= Sethanipuram =

Sethanipuram is a village situated in Thiruvarur District in Tamil Nadu, India. It was part of Tanjore District under the British Raj.

‘Chaithanyapuram’ also known as ‘Sethanipuram' is a small village on the banks of the river Cauvery, situated near Sri Vanchiyam, Nachiyar Koil and Kudavasal / Nannilam. The village is located at a distance of about 21 km from Kumbakonam. As per Krishna Premi Anna’s citation in his book "South India and Brahmin History", Sethanipuram is one among the four villages to which the Shukla Yajur Vedis migrated from the north during the Chola period.

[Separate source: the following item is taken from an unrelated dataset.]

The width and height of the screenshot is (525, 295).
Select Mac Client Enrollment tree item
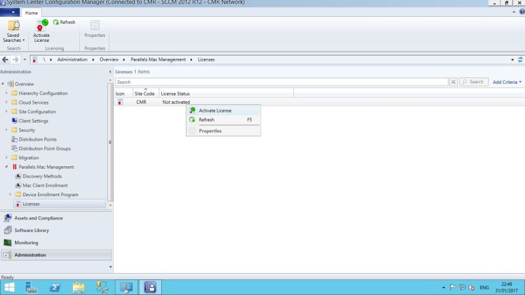pos(45,186)
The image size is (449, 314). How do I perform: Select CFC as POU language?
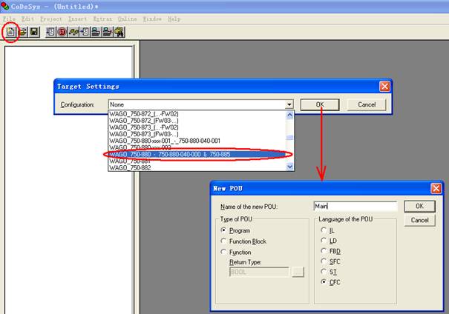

The temples in and around Agraharam themselves are a proof of the sanctity of the village. Located to the west is the Lakshmi Narayana Swamy temple which houses the renowned Kothanda Ramaswamy Sannadhi. On the eastern side stands Lord Meenakshi Sundareshwarar showering his divine blessings on the village. On the banks of River Mudikondan is the Sri Sakthi Ganapathy temple.

The patron deities Sri Sastha, Sri Kaliamman, Sri Peetapahari Amman and Sri Maha Mariamman (a.k.a. Velural) compassionately guard the village on all the four corners.

Temples are the first thing that the Kings used to construct to spread Vedas and Sastras. Meenakshi Sundareswar Swami temple, a very ancient and sanctified temple, is believed to have been constructed during that time, with utmost devotion, under the personal oversight of the Kings and it turned out to be a great monument of worship for ardent devotees of Lord Shiva.

While Lord Sri Sundareswar and Goddess Meenakshi are worshipped as principal deities, the temple includes other sannadhis where other patron deities (Parivara Devata) deities are adored. Starting with Vinayagar Sannadhi, the temple has the divine presence of Sri Subramanian Sannadhi, Gajalakshmi Sannadhi, Maha Mariamman Sannadhi, Sri Guru Bahawan Sannadhi, Sri Durga Sannadhi, Chandikeshwarar Sannadhi, Sri Meenakshi Amman Sannadhi, Sri Sivan Sannadhi, Navagraha Sannadhi, Bhairavar, Soorya & Chandran Sannadhi. The Maha mandapam and the outer Mandapam depict the true tradition, architecture and values of Chola culture.

It is believed, from the village elders, that the temple was renovated 250–300 years back by a Deekshidar whose Samadhi is located between the Kulam (pond) and the temple. In Thiruvannamalai in early 1990s, Sri Yogi Ram Suratkumar said that there was a Samadhi of a Sadhu located in the village. Sri Ramalingam of SBI tried locating this Samadhi after spending couple of years, he was stopped by Yogi saying that this task has been assigned by the almighty for somebody else.

There are also printed reports from Kalyana Kalpatharu (edition 1945), published from Varanasi, stating that Sri Venkatrama Iyer, belonging to this village, was the first to spread Panduranga Nama in South India. (TP Kodandarama) . From hearsay, Goddess Meenakshi is known for miracles and we have even witnessed some of them. Papanasam Sivan, the great Tamil composer is said to have got special powers after seeing Meenakshi.

The fact that Maha Periyava has visited this temple twice during his Vijay Yathras and has stayed here is a testimony to the piousness of the temple.

What's special about Sri Meenakshi Sundareswarar Temple?
Goddess ‘Meenakshi’ is widely revered as a benevolent deity who bestows boons upon her devotees.
The temple is very special as far as the Sthala, Moorthi and Theertham are concerned. It is a prominent Manokarakha Sthalam. (Manokaraka also means ‘Ruler of the Mind’)
Worshipping this deity will wipe away all agony, problems and diseases of the mind. The deity would also vanquish fears, hatred, sorrow and anxiety; and bestow the devotee with a tranquil mind.
Many Yogis, Gnanis and Siddha Purushas have benefitted from worshipping Perumal and Ammai. Amongst them, is the well-known Sri Rama Nama Yatheendral, who recited the Rama Nama with utmost devoutness, attained Siddhi in the Sannadhi and has performed exceptional miracles.
Sri Rama Nama Yatheendral’s Athistanam is situated at this very place. (Adhishtanam is the sub-stratum. In Advaita Vedanta, the real entity located in which the unreal thing is perceived).